In de voortgangsbrief van 6 oktober jl. heb ik aangegeven dat UWV enerzijds en PPUSZ en ABU anderzijds door middel van een convenant gaan werken aan een gezamenlijke doelgerichte uitvoering van de Eerstejaarsziektewetbeoordeling (EZWB) voor eigenrisicodragers (ERD).
Het doel dat de EZWB’s ERD gedaan worden op het moment dat kans op uitstroom uit de ZW het grootst is. De beschikbare capaciteit kan op die manier zo efficiënt mogelijk worden ingezet.
Om het convenant goed te kunnen laten werken is het voor UWV nodig om centrale regie te voeren op de aanvragen die decentraal binnen komen. Om dat te organiseren was meer tijd nodig dan eerder verwacht. De partijen zetten nu in op werken volgens het convenant per 1 juli 2024 in plaats van per 1 januari 2024.
In de voortgangsbrief van 6 oktober jl. heb ik aangegeven dat ik samen met UWV verken hoe de processen rondom de herbeoordelingsaanvragen van werkgevers en gemachtigde derde partijen kunnen worden geoptimaliseerd. Onder andere via verduidelijking van de communicatie hierover en verbetering van (aanvraag-)formulieren.

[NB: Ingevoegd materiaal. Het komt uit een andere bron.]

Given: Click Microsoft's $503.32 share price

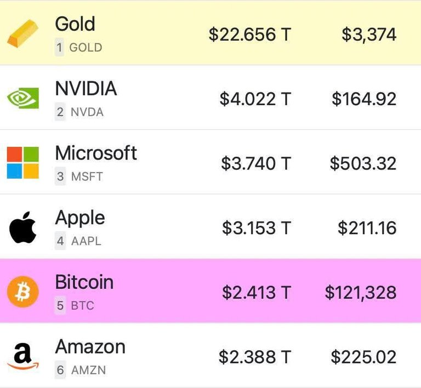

UWV is inmiddels met het Verbond van Verzekeraars en een aantal private uitvoerders een proef gestart rondom het aanvragen van herbeoordelingen. Ik ben blij om te horen over dit soort samenwerkingen. De proef beoogt om via een samenwerking te komen tot een vermindering van het beroep op de capaciteit van UWV, door te sturen op goed onderbouwde en gemotiveerde aanvragen om een herbeoordelingen. Dit is een wederkerig proces waarin enerzijds UWV inzicht geeft in de onderbouwing die ten grondslag ligt aan de initiële beoordeling en de private uitvoerders en/of verzekeraars een gedegen medische onderbouwing geven voor de reden voor een herbeoordeling. Dit alles met inachtneming van de AVG en de richtlijnen van de KNMG.

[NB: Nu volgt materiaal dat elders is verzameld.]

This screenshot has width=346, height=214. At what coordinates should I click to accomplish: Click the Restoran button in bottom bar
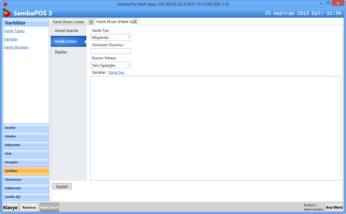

Op deze manier kan aan mensen sneller duidelijkheid worden geboden. Het initiatief is de voorlopige uitkomst van de gesprekken die UWV initieel voerde met private partijen waarin men onderzocht in hoeverre de private markt zou kunnen ondersteunen bij de behandeling van herbeoordelingsaanvragen. Omdat deze partijen een groot aandeel hebben in het aanvragen van herbeoordelingen, vind ik deze proef een logische eerste stap. Over de resultaten van deze proef zal ik uw Kamer in de volgende voortgangsbrief informeren.
In de voortgangsbrief van 6 oktober jl. heb ik aangegeven dat UWV sinds begin 2023 werkt met twee aparte formulieren waarmee onderscheid wordt gemaakt tussen het doorgeven van wijzigingen in de gezondheid en het aanvragen van herbeoordelingen vanuit werknemers. Wijzigingen in gezondheid kunnen vaak snel en met beperkte medische inzet worden afgehandeld en leiden meestal niet tot een herbeoordeling die beoordelingscapaciteit vergt. Door de verschillende formulieren is nu sneller duidelijk dat het om een dergelijke wijziging gaat en dat bespaart inzet van beoordelingscapaciteit. Dit heeft geleid tot circa 30% minder aanvragen door werknemers van herbeoordelingen.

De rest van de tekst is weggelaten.